France : La classe politique s'agite autour du mouvement des «gilets jaunes».


Lancé sur les réseaux sociaux, l’appel citoyen à manifester et à bloquer les routes le 17 novembre embarrasse la classe politique. Spontané et non encadré, ce mouvement des « gilets jaunes » inquiète l'exécutif et la majorité, qui met en garde les participants. Mais il déstabilise aussi les autres partis, qui tentent de se positionner au risque d'accusations de récupération. Le Premier ministre s'est exprimé sur le sujet ce mercredi 14 novembre 2018.


Certains iront manifester, d’autres non. Certains soutiennent franchement le mouvement des gilets jaunes, d’autres ont des réserves. L'opposition est indécise, estime l’ex-candidat à la présidentielle Benoît Hamon : « C'est un mouvement qui ne part d’aucun parti ni syndicat, d’aucune organisation. Donc forcément, ça déstabilise certains rentiers de la politique ou du syndicalisme. »
Tous veulent profiter de cette grogne anti-Macron. Mais attention, il ne faut pas être accusé d'électoraliste. « Il ne s’agit pas pour Les Républicains de récupérer ce mouvement. C’est un mouvement citoyen, c’est un mouvement spontané. Il n’y a pas d’embarras de notre part, il y a simplement la volonté de rester à notre place », explique Daniel Fasquelle, député LR du Pas-de-Calais.

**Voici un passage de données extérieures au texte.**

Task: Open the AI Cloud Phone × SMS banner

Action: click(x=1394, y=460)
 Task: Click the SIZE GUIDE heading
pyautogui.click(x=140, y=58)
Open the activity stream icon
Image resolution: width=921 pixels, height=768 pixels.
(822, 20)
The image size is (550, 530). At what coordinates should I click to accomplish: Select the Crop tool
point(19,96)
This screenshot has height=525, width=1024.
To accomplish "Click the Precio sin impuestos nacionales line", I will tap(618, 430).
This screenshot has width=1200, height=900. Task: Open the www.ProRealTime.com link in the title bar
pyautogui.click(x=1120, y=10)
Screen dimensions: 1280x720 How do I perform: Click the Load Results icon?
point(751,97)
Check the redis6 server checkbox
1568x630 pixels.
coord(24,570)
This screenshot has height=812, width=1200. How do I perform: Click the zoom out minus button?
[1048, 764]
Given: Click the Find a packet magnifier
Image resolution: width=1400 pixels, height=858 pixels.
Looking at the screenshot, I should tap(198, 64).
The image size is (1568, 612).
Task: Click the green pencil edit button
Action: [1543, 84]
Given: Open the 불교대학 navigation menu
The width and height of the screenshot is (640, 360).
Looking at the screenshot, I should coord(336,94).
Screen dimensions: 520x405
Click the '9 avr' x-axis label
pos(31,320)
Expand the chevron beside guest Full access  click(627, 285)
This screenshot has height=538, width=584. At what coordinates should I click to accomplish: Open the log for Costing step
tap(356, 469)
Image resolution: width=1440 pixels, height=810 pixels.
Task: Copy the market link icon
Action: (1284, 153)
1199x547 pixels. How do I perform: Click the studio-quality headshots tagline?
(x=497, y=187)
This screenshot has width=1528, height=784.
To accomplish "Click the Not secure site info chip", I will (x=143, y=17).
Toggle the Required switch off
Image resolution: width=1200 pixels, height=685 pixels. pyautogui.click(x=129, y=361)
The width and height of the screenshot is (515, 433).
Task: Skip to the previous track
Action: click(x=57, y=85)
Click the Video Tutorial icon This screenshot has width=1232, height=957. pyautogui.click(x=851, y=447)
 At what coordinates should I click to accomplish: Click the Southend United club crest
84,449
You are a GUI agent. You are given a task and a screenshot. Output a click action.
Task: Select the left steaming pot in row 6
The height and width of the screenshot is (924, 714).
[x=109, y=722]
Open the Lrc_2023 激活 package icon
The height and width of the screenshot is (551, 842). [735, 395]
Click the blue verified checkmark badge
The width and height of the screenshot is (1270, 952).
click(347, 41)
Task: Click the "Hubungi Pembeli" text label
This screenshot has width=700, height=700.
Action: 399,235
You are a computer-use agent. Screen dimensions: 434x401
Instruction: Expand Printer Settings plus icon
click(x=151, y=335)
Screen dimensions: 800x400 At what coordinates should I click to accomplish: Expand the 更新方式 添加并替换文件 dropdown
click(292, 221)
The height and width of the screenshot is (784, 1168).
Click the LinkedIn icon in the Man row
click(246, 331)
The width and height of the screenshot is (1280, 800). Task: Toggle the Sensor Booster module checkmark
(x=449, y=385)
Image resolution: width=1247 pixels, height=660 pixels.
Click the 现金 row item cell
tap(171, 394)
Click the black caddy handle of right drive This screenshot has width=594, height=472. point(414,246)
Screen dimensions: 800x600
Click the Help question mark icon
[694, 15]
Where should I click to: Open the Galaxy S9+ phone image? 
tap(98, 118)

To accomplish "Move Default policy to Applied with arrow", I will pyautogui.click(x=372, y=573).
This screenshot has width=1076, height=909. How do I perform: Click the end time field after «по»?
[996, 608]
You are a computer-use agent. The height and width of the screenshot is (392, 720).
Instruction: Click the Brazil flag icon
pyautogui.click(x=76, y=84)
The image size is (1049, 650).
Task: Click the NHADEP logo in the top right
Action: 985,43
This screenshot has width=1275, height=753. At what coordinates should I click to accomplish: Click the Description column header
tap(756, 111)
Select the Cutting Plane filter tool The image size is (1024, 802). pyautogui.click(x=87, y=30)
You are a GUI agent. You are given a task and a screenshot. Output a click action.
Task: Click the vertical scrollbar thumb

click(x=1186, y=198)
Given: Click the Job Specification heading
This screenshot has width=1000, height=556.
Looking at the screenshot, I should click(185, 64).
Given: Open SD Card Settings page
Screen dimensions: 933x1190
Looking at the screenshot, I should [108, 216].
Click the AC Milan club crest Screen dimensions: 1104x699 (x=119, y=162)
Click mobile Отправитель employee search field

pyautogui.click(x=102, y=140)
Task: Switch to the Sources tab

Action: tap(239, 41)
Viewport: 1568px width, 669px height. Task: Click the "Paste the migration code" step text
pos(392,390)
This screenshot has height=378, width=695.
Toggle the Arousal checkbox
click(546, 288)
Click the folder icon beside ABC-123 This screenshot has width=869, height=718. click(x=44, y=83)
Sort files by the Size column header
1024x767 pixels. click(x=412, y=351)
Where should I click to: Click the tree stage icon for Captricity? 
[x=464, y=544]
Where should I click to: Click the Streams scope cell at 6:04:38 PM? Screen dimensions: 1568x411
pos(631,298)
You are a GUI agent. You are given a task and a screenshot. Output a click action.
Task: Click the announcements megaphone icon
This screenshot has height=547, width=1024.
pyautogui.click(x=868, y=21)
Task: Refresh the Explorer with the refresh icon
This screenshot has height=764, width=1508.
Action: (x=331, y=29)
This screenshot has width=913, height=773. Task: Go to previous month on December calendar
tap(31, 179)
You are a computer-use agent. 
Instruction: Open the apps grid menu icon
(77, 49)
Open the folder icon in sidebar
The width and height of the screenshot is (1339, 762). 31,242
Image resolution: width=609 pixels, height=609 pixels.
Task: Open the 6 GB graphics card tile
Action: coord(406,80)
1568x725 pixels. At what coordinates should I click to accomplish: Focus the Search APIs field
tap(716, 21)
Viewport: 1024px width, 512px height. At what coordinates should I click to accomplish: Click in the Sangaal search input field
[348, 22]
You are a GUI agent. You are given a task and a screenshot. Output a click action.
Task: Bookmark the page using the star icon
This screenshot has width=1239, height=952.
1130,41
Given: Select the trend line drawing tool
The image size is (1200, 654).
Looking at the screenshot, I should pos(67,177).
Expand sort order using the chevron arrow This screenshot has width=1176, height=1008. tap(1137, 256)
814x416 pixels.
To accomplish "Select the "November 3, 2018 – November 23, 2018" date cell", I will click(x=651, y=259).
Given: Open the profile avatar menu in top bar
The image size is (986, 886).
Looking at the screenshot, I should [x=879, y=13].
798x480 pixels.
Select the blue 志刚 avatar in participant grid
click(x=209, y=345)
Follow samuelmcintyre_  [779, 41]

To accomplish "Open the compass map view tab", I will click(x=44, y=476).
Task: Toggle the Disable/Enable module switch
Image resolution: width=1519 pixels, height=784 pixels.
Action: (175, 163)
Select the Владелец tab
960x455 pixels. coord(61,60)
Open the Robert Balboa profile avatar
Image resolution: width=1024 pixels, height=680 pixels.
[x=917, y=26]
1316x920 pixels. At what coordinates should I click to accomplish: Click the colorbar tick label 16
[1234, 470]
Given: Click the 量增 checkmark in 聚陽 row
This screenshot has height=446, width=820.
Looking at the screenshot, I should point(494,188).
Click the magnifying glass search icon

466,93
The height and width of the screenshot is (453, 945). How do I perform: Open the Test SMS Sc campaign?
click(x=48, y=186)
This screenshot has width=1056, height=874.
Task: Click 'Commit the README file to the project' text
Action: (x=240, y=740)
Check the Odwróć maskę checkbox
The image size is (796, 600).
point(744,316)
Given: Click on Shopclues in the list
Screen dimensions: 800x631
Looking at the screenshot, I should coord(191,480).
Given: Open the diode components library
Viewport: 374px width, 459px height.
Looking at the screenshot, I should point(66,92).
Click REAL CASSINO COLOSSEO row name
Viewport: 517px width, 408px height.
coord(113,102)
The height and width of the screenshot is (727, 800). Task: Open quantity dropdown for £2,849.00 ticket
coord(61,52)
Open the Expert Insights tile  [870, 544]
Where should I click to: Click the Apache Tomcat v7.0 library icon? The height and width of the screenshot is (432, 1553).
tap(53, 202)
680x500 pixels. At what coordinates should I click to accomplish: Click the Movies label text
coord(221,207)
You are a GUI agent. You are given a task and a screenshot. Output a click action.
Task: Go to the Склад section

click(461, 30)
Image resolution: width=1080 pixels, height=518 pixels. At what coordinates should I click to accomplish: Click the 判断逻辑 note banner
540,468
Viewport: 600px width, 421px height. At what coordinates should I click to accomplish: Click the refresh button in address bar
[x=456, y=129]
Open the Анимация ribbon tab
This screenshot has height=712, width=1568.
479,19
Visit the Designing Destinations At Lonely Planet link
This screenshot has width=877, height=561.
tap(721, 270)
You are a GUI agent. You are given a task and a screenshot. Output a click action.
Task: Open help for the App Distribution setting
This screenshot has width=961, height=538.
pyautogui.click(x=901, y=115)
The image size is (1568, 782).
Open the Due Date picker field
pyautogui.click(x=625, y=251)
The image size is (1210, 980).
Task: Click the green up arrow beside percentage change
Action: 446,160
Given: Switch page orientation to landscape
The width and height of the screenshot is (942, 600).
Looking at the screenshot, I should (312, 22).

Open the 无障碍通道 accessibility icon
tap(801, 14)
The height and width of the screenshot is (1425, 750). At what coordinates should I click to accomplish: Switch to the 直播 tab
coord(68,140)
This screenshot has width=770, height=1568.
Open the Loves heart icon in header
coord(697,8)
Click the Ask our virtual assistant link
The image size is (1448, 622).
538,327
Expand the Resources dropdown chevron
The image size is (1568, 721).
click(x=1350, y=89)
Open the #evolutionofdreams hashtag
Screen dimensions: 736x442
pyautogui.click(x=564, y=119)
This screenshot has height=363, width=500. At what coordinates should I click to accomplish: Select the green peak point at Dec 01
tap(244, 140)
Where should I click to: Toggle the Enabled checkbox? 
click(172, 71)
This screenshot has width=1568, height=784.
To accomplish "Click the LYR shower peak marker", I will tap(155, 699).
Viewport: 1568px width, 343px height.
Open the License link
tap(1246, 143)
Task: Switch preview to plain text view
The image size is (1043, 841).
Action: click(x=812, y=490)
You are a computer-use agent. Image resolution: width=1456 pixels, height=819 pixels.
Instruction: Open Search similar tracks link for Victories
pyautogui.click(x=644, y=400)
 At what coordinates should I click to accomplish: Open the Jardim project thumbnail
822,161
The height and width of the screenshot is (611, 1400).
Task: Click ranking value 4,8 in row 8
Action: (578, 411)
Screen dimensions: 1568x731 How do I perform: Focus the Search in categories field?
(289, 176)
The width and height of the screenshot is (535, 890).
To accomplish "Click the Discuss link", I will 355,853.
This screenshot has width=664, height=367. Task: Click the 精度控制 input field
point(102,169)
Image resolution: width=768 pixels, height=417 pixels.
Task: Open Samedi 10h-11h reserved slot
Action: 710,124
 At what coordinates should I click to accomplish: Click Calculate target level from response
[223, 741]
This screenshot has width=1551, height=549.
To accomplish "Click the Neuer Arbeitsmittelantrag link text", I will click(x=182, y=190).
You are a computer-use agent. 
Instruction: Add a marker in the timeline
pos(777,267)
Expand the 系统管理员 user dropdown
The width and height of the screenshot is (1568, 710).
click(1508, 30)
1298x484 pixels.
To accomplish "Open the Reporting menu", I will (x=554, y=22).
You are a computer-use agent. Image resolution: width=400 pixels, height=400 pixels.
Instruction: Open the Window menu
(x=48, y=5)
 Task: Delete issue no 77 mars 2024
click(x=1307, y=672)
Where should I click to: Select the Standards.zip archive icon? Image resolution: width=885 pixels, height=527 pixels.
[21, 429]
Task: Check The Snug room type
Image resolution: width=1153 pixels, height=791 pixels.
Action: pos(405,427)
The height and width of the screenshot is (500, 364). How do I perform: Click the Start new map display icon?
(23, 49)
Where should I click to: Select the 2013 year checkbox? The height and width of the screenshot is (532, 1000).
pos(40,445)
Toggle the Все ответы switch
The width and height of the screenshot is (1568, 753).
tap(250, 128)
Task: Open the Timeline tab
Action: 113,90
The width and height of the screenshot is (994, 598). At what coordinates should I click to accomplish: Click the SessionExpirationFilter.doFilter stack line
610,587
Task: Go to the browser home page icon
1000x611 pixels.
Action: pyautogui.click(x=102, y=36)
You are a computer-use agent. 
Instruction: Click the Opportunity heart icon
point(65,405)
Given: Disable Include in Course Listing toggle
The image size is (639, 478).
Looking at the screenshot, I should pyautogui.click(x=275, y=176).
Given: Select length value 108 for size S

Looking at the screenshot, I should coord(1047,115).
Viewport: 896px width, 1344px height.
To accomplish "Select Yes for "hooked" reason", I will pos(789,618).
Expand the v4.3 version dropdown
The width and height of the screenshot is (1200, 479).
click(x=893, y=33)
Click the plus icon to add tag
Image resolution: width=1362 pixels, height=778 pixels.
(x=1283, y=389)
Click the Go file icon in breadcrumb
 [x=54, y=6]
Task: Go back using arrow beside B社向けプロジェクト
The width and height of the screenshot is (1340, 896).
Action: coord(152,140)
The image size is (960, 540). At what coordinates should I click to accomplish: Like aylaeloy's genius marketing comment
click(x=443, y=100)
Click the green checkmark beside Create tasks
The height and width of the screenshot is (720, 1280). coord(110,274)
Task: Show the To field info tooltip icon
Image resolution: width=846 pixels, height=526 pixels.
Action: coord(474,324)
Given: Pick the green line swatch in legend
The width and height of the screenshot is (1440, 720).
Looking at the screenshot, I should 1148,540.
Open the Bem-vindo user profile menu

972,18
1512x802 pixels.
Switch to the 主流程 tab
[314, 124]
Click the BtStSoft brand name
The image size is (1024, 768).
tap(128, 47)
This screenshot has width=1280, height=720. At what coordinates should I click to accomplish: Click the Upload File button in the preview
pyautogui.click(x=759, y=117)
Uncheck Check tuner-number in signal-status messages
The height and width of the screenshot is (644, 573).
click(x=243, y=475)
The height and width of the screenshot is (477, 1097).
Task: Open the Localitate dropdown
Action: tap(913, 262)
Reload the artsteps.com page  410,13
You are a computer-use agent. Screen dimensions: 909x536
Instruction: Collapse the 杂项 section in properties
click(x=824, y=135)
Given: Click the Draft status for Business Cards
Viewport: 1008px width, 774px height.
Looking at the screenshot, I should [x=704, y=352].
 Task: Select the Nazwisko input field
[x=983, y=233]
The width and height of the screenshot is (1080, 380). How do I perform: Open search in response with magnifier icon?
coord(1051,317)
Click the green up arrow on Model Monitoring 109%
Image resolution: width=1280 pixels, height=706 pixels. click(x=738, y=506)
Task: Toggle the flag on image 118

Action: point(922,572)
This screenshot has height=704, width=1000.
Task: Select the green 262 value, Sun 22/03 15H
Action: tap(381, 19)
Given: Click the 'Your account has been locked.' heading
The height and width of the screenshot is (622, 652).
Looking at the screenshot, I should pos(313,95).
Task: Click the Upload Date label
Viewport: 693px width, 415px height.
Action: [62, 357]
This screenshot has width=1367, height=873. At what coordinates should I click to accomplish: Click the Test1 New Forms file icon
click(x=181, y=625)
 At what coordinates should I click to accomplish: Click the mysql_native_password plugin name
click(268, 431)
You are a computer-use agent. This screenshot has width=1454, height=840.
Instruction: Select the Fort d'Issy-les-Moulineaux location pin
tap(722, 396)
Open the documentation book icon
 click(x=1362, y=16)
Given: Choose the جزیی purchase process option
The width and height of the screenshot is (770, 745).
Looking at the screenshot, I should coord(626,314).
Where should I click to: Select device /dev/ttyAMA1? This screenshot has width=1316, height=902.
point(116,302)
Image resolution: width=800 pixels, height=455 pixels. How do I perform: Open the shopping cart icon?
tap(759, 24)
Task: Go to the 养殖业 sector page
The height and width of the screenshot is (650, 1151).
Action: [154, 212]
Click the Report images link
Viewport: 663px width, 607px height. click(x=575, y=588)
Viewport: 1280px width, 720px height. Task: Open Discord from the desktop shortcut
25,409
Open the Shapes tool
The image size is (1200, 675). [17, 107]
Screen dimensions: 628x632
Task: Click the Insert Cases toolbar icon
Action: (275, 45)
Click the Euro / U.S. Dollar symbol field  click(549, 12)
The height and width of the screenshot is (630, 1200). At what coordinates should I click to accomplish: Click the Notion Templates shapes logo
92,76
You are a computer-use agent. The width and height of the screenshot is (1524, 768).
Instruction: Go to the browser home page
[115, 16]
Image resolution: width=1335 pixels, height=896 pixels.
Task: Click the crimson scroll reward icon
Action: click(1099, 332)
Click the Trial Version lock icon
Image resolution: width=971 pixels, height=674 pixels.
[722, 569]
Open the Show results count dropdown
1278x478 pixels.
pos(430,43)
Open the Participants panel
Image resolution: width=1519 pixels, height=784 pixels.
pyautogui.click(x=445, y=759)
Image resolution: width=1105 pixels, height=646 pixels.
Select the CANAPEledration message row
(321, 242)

Mais pour Matthieu Orphelin, élu de La République en marche, fervent défenseur d’une fiscalité écologique, les explications de la droite et de la gauche sonnent creux : « De la part d’un certain nombre d’élus, qui ont fait voter la fiscalité écologique au cours du quinquennat précédent, je trouve que c’est un manque de courage très regrettable », fait remarquer le député du Maine-et-Loire.
« Pour d’autres, les tentatives de récupération politique de certains partis d’extrême droite ou de droite dure, là aussi, je trouve ça un peu affligeant », ajoute le parlementaire LREM, alors que la colère des gilets jaunes semble échapper aux uns et aux autres, malgré les positionnements parfois tactiques de l’opposition et malgré les tentatives de l’exécutif de désamorcer la grogne.